ADHD Risk from Smoking in Pregnancy, New Study

New Study : Children born to women who smoked during pregnancy appear to have an increased risk of developing attention-deficit/hyperactivity disorder (ADHD), according to new research.

The study, led by Jin Liang Zhu, PhD, of the Research Program for Children’s Mental Health at Aarhus University in Denmark, aimed to better understand the link between ADHD and smoking during pregnancy.

The authors analyzed data on 84,803 children born in Denmark between 1996 and 2002.

The mothers of the children had been recruited for the study during pregnancy and participated in four telephone interviews, which included asking questions and their and their partners’ smoking.

Then, when the children were 7 years old, the parents filled out a follow-up questionnaire about the child’s health, development and behavior based on established psychology assessments.

The behavior questionnaire included questions related to attention deficit and hyperactivity behaviors.

In addition, the researchers had access to information through various national registries on which children had been officially diagnosed with ADHD.

Overall, 2.4 percent of the children had been diagnosed with ADHD or received ADHD medication during follow-up.
....
▶ _Assignment 1_
Copy the passage of the article on smoking in pregnancy and ADHD word for word, starting at "The authors analyzed" and ending at "their partners’ smoking.".
▶ _Assignment 2_
In the article on smoking in pregnancy and ADHD, how many children did the authors analyze data on?
▶ _Assignment 3_
Write the next part of the article on smoking in pregnancy and ADHD, picking up after its final sentence.
You won't need the listing after the article for any of this work.

▶ _Information given_
....
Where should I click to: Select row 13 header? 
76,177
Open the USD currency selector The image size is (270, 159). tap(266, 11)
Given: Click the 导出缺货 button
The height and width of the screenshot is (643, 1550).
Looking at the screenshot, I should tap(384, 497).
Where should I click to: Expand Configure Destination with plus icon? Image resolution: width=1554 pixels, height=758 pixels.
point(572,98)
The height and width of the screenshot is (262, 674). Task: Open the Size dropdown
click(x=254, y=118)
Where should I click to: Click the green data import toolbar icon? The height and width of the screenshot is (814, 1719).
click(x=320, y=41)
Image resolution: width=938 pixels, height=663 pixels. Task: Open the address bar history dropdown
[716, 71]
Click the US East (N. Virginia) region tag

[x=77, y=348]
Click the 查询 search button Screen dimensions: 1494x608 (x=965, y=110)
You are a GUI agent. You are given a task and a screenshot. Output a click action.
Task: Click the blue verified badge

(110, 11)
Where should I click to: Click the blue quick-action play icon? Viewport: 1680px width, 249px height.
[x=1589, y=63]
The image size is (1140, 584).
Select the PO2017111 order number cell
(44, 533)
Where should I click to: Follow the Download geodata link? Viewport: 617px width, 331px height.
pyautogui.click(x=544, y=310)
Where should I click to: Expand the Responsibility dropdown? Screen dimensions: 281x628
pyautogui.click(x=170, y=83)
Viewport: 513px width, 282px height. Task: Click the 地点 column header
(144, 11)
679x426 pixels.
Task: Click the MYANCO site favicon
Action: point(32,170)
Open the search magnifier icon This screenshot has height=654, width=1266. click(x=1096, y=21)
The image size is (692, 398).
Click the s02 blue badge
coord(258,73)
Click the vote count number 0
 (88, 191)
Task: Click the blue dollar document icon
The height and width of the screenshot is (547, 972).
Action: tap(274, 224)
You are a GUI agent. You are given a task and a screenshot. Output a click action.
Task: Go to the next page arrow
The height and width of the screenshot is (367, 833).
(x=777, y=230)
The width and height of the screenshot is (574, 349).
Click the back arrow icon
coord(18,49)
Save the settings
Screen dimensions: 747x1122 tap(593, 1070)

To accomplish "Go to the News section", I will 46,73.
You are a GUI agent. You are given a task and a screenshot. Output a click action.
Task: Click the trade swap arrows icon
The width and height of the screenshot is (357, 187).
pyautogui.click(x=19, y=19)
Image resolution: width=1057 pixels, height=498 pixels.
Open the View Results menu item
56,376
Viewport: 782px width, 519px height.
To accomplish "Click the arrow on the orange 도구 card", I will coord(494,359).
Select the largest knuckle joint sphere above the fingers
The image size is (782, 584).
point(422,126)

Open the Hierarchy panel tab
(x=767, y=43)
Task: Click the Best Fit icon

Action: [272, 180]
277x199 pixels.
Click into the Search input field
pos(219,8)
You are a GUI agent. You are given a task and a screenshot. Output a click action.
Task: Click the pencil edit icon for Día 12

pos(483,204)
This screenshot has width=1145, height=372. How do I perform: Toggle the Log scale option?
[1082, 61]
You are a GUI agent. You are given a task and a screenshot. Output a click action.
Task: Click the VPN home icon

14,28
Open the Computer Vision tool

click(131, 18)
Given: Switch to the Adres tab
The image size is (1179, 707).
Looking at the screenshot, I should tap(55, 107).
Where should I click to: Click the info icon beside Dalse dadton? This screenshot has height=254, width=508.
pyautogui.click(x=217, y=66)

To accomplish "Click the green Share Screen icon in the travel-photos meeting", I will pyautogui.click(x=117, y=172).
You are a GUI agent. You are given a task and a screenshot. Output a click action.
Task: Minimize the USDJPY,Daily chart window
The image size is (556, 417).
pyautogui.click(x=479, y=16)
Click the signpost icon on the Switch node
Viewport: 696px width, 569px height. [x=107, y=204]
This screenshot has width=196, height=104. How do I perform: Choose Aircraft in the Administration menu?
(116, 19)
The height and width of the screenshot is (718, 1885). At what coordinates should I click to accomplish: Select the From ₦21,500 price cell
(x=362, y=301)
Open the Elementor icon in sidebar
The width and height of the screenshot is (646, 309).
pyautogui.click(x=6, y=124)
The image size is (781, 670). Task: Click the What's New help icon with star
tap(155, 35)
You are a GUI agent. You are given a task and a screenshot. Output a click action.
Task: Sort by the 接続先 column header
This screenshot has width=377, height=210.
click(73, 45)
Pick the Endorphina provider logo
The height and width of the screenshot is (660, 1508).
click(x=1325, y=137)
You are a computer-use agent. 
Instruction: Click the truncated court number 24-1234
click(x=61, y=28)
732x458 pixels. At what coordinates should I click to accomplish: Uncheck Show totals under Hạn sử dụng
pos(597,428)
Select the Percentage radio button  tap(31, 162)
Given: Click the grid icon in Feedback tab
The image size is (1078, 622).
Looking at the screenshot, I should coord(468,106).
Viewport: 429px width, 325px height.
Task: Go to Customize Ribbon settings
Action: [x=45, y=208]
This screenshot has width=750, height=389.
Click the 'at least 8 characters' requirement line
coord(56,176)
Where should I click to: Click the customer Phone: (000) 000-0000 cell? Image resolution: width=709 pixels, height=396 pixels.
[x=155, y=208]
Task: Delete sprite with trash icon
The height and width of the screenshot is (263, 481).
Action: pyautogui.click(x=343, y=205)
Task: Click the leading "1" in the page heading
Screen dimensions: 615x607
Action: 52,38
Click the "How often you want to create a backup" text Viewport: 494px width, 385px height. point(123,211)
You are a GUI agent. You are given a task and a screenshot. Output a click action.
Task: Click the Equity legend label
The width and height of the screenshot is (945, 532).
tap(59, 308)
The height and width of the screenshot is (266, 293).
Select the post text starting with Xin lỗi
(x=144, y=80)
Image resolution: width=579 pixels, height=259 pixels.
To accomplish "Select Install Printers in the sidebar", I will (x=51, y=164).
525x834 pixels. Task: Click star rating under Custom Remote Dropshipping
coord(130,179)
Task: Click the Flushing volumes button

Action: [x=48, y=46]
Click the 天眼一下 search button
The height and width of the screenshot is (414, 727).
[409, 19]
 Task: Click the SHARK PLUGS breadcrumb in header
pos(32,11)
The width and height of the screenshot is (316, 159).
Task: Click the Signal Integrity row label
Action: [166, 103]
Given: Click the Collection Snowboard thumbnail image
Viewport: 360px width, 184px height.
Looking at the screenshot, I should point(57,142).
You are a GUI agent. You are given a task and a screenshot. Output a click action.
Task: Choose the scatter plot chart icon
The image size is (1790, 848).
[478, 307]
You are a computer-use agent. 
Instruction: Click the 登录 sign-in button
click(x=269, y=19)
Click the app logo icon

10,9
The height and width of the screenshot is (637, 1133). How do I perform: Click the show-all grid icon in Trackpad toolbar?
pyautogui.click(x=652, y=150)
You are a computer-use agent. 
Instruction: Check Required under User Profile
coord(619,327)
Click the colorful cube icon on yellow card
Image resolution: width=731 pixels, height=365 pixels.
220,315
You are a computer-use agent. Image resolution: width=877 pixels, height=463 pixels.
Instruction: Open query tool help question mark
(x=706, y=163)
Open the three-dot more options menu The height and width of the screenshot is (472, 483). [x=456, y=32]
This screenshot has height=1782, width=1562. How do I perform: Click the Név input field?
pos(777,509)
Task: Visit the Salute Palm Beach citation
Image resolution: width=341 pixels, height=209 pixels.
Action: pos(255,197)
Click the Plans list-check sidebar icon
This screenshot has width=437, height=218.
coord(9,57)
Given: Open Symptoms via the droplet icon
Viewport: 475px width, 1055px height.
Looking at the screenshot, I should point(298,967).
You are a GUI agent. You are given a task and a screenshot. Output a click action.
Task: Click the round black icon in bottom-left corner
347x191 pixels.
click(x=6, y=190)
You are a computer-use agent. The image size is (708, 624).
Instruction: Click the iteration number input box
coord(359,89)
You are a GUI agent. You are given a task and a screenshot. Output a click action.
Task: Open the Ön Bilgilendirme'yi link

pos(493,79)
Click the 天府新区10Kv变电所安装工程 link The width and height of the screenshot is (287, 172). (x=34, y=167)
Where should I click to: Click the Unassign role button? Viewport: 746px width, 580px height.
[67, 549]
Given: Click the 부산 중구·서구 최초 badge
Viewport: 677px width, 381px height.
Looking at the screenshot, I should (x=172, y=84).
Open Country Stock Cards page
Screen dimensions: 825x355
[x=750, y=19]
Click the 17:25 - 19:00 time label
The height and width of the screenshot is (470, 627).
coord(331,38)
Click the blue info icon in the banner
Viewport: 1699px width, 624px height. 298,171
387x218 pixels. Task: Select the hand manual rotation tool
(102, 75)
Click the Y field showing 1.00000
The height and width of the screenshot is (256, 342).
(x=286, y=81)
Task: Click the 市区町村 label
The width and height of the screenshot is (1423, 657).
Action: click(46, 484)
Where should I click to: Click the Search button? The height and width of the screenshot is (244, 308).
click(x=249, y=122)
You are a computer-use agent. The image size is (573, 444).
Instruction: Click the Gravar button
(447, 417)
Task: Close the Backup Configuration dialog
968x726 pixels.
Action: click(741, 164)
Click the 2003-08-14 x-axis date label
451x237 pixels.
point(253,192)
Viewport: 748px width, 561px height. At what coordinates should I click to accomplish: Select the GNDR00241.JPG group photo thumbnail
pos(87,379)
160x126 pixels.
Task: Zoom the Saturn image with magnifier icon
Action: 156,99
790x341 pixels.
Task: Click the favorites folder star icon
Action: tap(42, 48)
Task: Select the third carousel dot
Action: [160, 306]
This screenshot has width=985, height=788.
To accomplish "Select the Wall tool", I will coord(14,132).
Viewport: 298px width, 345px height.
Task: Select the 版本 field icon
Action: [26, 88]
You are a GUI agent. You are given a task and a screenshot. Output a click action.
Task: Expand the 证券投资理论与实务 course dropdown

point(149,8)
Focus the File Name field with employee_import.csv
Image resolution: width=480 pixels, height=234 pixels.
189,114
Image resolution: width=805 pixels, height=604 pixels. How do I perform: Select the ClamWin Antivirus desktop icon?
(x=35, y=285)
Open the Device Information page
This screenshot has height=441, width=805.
....
▶ _Result 1_
The authors analyzed data on 84,803 children born in Denmark between 1996 and 2002.

The mothers of the children had been recruited for the study during pregnancy and participated in four telephone interviews, which included asking questions and their and their partners’ smoking.

▶ _Result 2_
84,803 children born in Denmark between 1996 and 2002.

▶ _Result 3_
The researchers found that smoking among the mothers and the fathers appeared to increase the risk of an ADHD diagnosis or medication prescription for the children.

However, a mother’s smoking had a much greater association with ADHD than a father’s smoking.

For example, before adjustments had been made for demographic characteristics, children born to only a mother who smoked were 1.6 times more likely to have ADHD than children born to nonsmoking parents.

If the father also smoked, that risk increased to 1.8 times the risk of a child with nonsmoking parents.

After accounting for differences among the children in demographic characteristics, children were 1.3 times more likely to have ADHD if their mother smoked than if they had been born to nonsmoking parents.

The researchers also found a slightly higher risk of ADHD in mothers who used nicotine replacement therapy while pregnant, though this risk was smaller.

Further, children born to smoking fathers (but not mothers) also had a slightly increased risk of ADHD, which increased if the mother had previously smoked and quit.

“Our findings suggest that exposure to prenatal tobacco smoke, possibly nicotine, may have a prenatal programming effect on the risk of ADHD in children,” the authors wrote.

Alternatively, the authors said that other factors related to the family or household might also play a role in the ADHD risk.